══ INPUT DATA ══

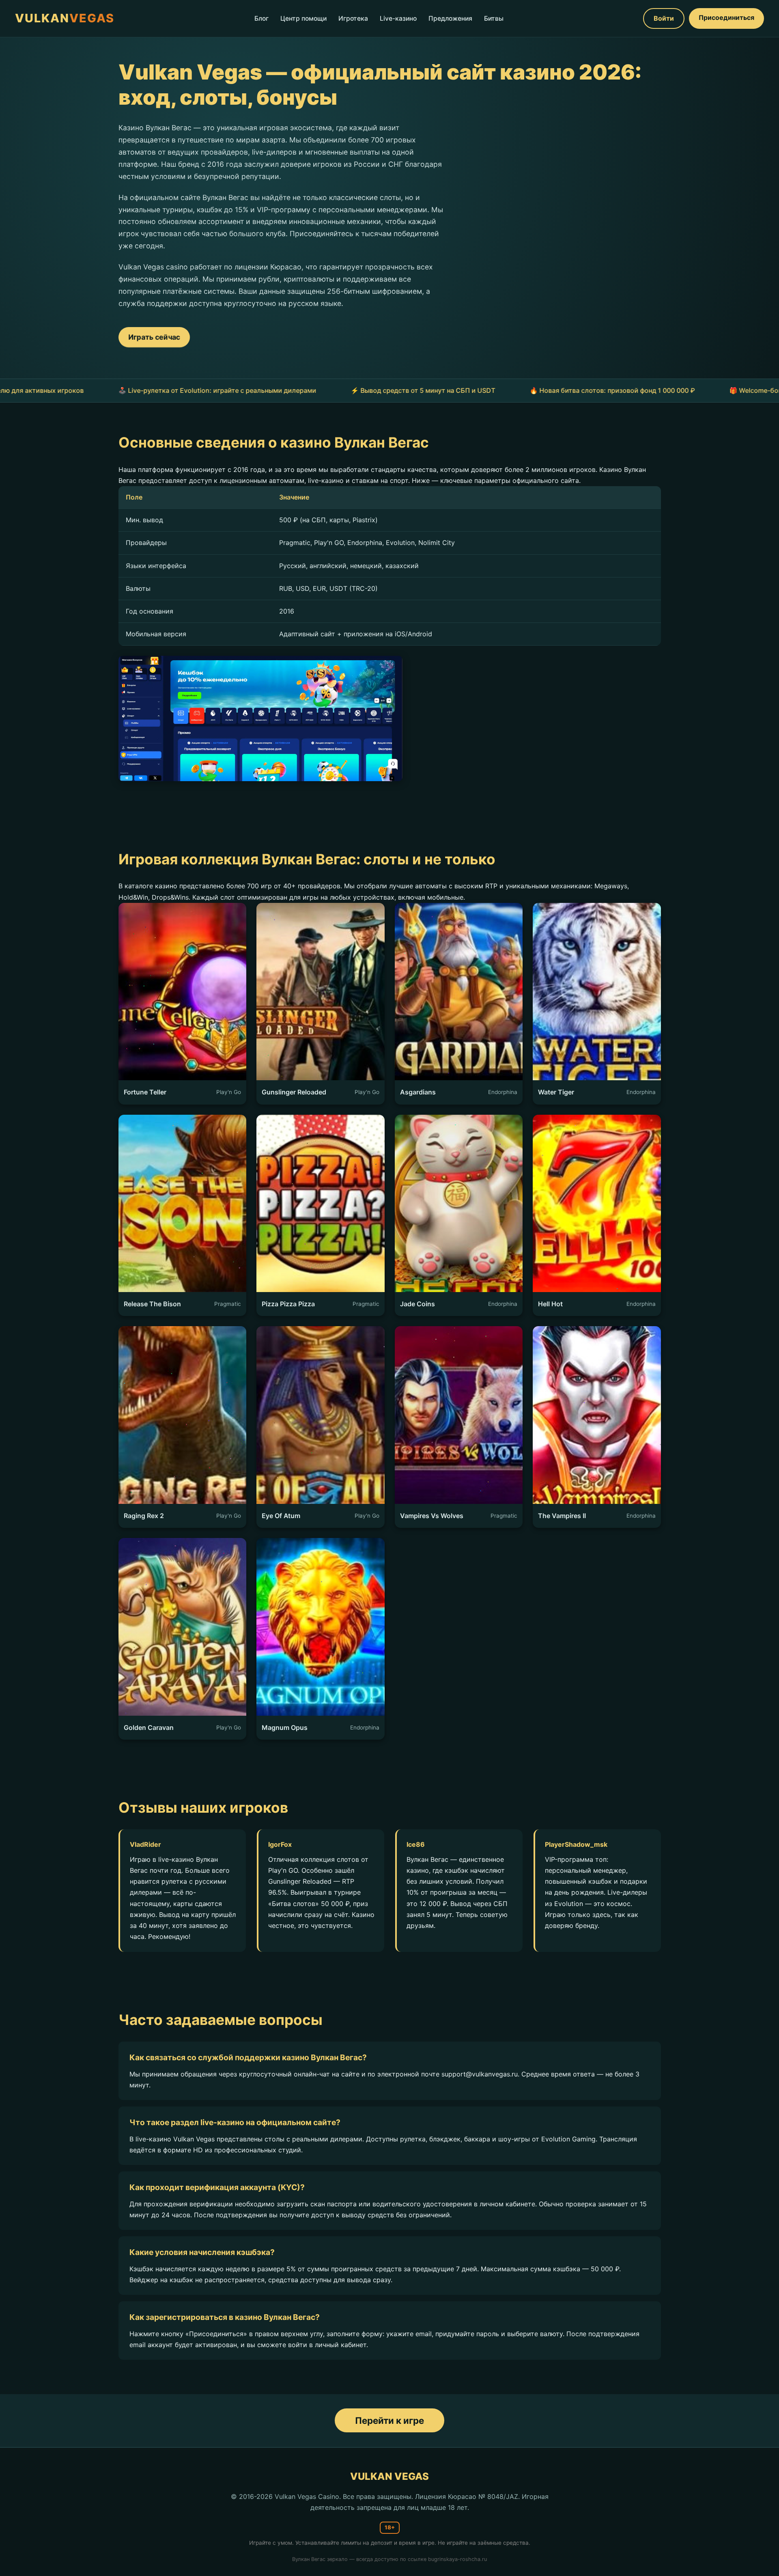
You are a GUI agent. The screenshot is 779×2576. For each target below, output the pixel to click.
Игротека (353, 18)
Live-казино (398, 18)
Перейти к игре (389, 2420)
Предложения (450, 18)
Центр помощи (303, 18)
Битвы (494, 18)
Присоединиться (726, 17)
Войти (664, 18)
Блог (261, 18)
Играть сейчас (154, 337)
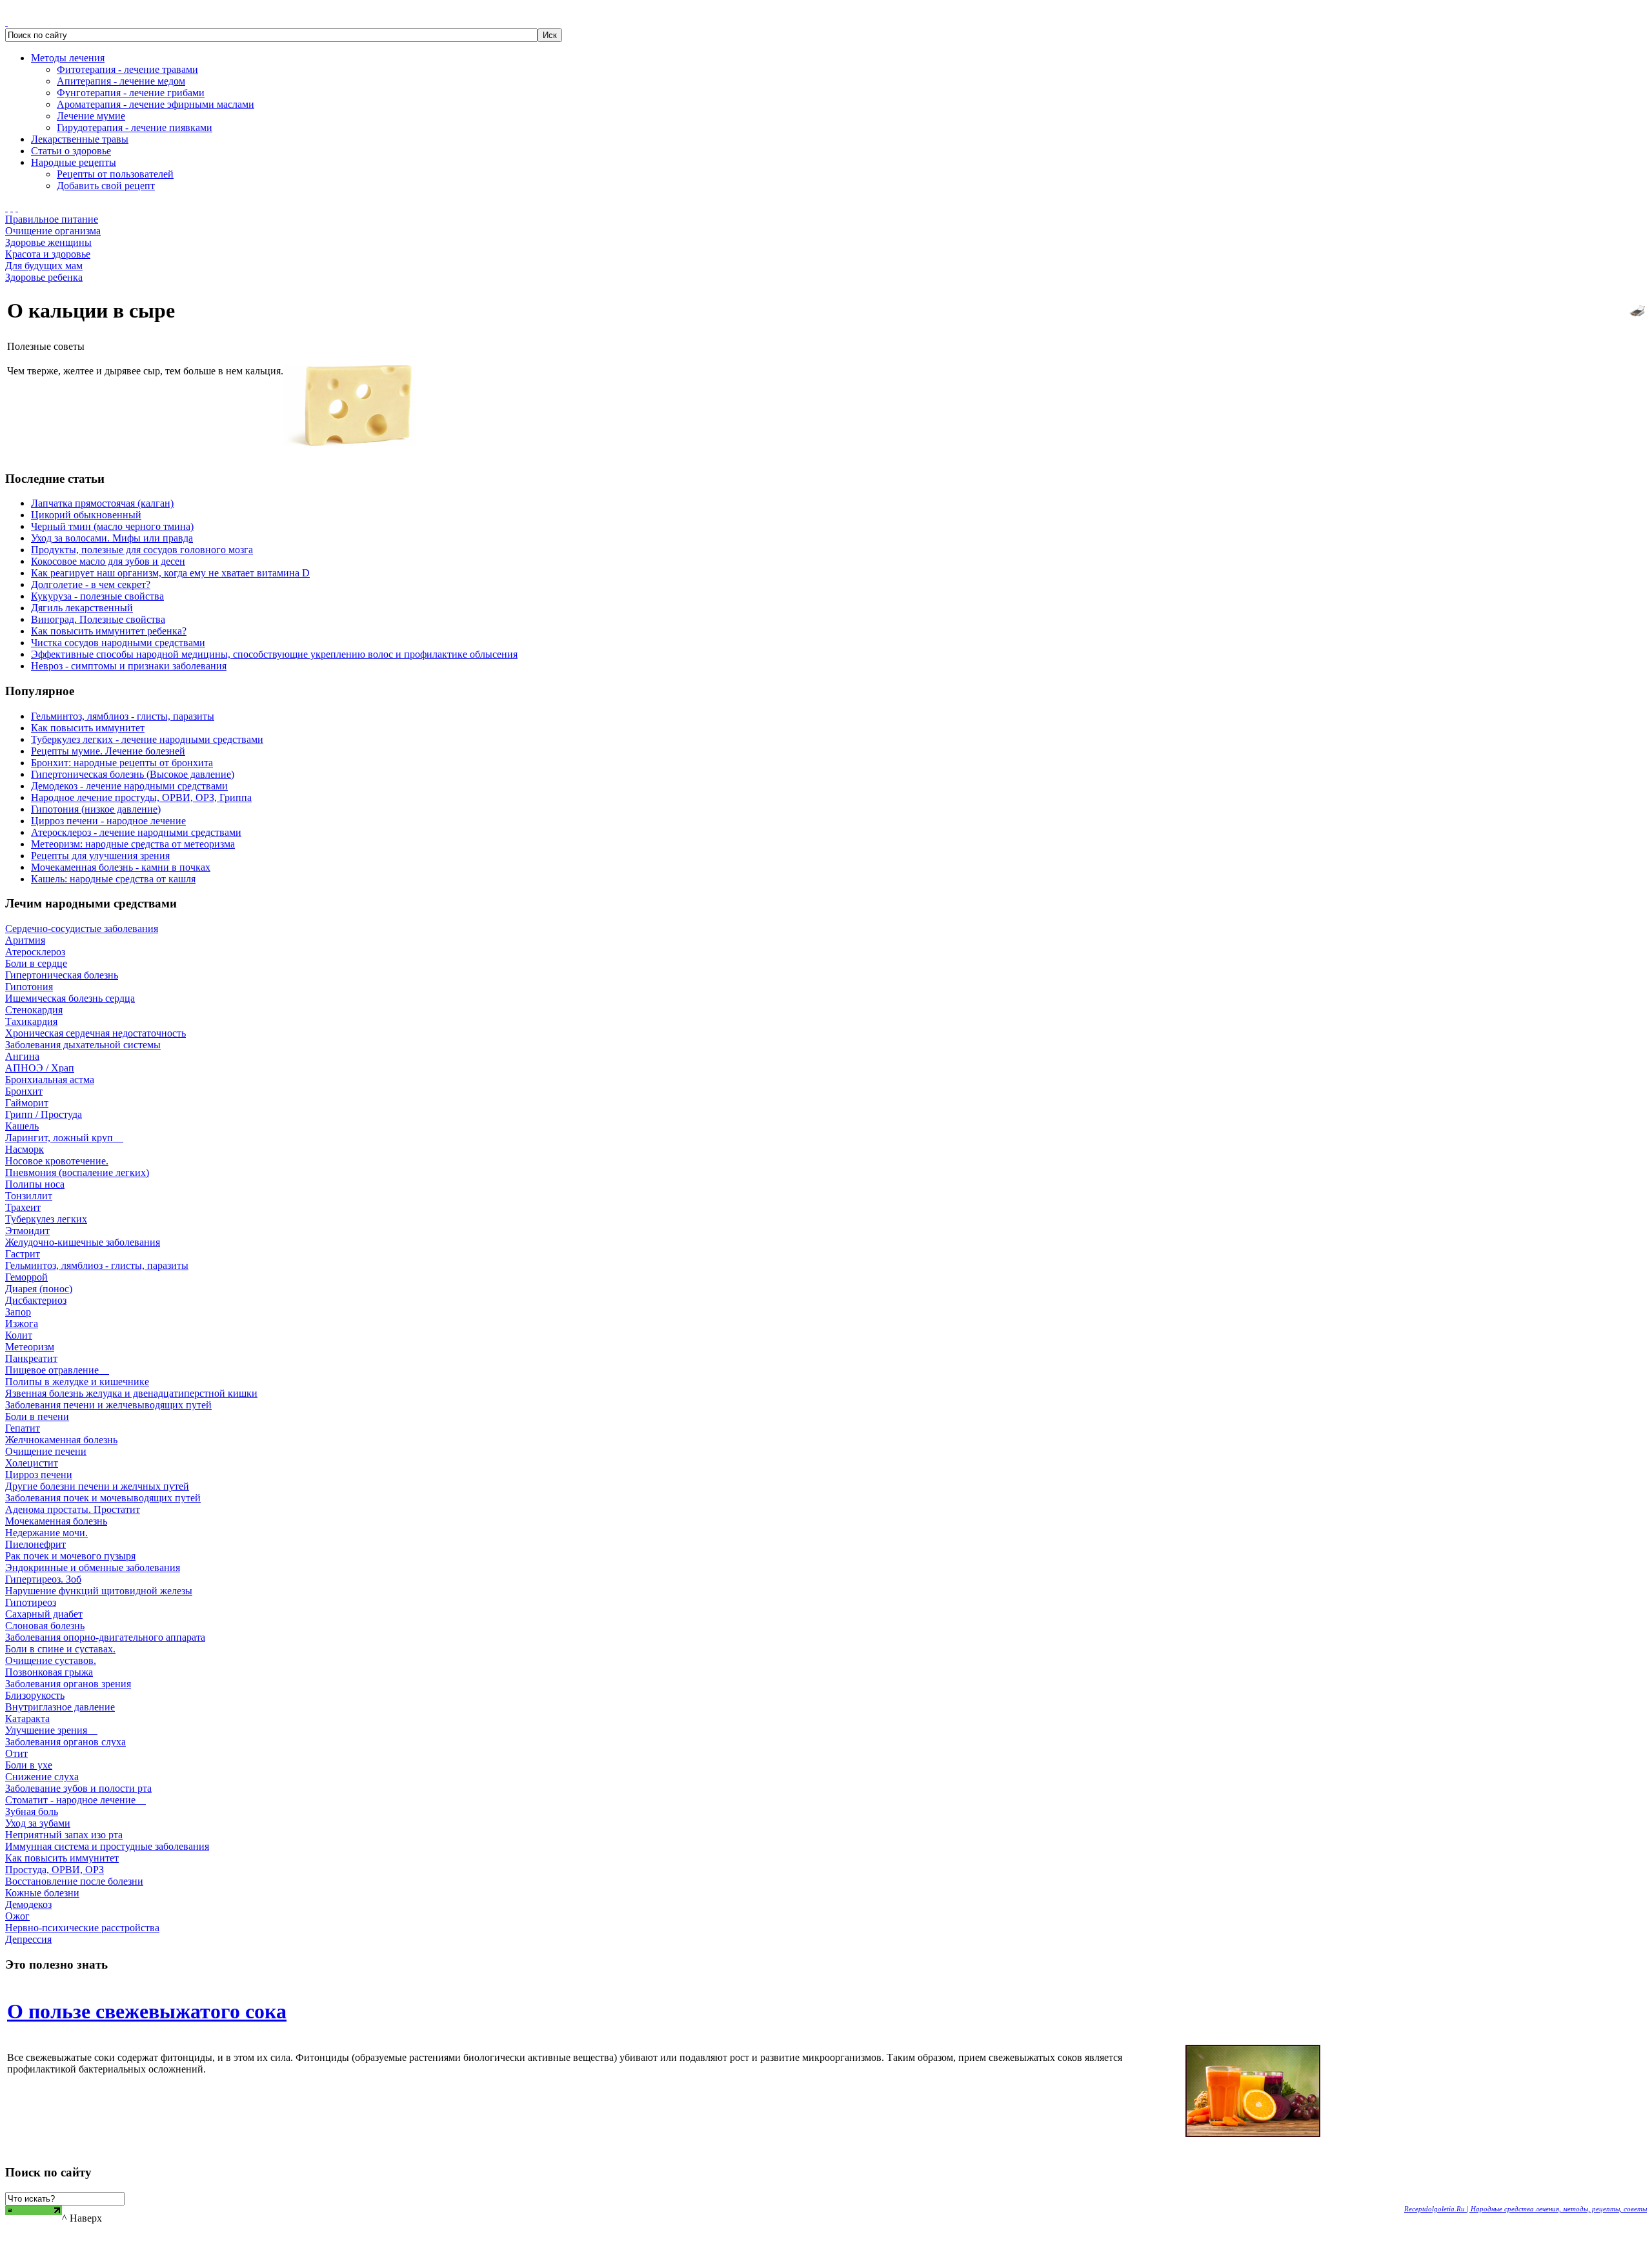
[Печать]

═══

Starting with the line that contains "Предложения (450, 18)", repeat each line exactly until the listing ends, including the last one. Leave pictures out.

Предложения (450, 18)
Центр помощи (303, 18)
Битвы (494, 18)
Присоединиться (726, 17)
Войти (664, 18)
Блог (261, 18)
Играть сейчас (154, 337)
[Печать]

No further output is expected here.